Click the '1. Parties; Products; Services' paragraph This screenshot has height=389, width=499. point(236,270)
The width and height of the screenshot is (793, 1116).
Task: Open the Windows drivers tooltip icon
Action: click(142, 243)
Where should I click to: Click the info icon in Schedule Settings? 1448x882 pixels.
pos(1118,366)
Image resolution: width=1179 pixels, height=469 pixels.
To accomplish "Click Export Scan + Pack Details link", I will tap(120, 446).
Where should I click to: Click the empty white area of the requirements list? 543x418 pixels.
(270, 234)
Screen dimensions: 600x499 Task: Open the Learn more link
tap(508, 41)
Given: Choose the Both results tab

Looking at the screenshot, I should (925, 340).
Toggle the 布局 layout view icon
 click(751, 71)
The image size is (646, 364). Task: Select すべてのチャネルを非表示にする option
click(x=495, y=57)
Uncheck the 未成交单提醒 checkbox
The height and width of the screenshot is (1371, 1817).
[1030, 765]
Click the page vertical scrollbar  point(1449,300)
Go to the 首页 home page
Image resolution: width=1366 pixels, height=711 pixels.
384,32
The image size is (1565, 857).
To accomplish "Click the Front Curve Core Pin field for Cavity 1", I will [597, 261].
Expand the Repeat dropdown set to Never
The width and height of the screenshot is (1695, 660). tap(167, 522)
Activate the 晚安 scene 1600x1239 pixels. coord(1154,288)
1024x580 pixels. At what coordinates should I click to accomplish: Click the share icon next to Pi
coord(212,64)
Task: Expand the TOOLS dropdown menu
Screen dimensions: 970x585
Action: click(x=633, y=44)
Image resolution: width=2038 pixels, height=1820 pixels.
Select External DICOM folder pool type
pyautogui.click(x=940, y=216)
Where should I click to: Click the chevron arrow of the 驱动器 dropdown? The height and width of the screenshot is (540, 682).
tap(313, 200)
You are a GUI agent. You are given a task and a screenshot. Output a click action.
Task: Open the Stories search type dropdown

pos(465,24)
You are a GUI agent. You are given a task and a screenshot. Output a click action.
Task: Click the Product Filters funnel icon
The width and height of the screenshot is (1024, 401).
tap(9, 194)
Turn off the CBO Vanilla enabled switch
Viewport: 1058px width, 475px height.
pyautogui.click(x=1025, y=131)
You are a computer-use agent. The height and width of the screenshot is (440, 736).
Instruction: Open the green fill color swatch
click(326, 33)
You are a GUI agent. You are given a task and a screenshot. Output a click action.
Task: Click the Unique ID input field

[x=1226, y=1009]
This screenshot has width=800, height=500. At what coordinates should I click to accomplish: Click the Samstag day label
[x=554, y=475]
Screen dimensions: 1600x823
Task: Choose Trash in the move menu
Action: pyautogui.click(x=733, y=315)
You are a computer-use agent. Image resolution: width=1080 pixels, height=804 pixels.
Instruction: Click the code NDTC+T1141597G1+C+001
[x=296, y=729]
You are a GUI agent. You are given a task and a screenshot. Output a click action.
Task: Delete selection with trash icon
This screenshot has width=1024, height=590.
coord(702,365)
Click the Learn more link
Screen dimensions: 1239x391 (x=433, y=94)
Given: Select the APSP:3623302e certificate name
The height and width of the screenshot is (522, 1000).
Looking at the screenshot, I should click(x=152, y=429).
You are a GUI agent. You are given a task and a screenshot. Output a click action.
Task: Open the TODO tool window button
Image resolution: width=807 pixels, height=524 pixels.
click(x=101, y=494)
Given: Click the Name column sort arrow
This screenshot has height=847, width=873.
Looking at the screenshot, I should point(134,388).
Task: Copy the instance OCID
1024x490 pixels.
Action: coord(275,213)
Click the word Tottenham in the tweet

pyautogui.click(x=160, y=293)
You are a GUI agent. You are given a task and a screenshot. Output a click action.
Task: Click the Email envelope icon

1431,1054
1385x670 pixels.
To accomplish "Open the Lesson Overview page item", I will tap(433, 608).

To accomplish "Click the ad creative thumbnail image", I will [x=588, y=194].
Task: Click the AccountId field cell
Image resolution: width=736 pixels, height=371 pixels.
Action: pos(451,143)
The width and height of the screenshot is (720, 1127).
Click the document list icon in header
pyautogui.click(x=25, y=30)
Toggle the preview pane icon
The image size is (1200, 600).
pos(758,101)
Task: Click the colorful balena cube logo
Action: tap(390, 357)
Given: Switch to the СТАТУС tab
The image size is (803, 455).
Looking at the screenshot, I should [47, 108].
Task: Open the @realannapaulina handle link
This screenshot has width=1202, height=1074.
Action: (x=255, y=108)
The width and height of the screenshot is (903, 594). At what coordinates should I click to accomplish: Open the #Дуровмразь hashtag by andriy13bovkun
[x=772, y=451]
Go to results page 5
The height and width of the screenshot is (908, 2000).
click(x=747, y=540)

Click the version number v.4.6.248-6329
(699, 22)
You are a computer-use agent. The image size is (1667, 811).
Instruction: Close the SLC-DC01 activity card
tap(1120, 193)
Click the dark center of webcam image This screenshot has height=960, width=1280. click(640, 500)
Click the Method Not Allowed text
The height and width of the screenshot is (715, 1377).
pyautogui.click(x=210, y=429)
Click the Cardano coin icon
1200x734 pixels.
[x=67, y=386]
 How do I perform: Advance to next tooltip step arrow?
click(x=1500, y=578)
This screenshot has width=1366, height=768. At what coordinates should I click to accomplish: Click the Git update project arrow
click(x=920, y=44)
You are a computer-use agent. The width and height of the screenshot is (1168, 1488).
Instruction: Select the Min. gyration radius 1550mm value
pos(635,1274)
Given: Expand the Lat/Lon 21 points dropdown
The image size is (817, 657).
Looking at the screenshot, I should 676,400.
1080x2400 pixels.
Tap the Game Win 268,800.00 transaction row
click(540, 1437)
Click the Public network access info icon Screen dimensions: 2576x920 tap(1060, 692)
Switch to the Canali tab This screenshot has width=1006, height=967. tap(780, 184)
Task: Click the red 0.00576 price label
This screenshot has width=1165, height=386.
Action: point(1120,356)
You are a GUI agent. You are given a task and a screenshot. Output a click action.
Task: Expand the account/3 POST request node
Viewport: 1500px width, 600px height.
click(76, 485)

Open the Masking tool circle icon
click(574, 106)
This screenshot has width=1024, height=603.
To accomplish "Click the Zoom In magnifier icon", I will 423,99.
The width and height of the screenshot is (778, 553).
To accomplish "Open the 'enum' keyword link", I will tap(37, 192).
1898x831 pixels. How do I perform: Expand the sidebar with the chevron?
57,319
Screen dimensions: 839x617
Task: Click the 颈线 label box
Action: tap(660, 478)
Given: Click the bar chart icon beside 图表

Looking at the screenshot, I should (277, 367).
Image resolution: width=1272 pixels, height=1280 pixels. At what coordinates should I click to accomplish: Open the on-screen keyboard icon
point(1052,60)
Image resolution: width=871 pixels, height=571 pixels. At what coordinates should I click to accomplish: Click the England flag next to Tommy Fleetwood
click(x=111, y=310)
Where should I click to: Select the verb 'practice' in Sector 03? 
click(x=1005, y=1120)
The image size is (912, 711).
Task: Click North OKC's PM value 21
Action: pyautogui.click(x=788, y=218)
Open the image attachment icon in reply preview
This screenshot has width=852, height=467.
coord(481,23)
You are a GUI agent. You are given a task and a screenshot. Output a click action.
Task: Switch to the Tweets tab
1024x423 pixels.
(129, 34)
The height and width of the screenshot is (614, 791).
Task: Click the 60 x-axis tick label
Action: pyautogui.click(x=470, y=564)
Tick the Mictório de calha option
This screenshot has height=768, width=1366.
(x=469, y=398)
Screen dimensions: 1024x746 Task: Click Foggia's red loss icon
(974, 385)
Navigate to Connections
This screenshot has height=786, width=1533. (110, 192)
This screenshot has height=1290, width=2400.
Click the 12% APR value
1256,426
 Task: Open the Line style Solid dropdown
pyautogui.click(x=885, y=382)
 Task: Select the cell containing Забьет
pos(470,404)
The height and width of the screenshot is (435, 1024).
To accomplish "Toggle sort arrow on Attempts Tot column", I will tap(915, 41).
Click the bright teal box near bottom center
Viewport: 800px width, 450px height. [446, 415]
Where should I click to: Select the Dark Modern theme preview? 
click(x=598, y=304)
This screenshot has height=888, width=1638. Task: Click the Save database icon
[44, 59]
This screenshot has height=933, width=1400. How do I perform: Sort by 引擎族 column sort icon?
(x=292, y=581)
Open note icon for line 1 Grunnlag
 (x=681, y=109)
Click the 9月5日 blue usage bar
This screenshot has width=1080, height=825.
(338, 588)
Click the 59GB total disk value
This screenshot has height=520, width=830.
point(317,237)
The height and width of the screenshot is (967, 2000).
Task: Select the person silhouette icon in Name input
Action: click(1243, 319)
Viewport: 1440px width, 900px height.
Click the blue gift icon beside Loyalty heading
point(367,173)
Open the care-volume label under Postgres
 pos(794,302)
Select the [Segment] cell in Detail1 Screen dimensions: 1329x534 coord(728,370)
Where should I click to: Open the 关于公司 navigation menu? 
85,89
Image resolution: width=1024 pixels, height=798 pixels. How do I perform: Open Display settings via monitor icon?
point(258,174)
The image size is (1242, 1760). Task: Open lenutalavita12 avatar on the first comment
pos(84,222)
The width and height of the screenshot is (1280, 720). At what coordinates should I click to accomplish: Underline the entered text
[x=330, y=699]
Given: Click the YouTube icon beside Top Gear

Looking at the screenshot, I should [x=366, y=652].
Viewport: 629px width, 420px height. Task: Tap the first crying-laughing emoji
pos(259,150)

________

* _How to complete this task_: Copy exactly the line that contains "Viewport: 629px width, 420px" and every line after it through the end of the entries, with nothing added.

* _Exercise response_:
Viewport: 629px width, 420px height. Task: Tap the first crying-laughing emoji
pos(259,150)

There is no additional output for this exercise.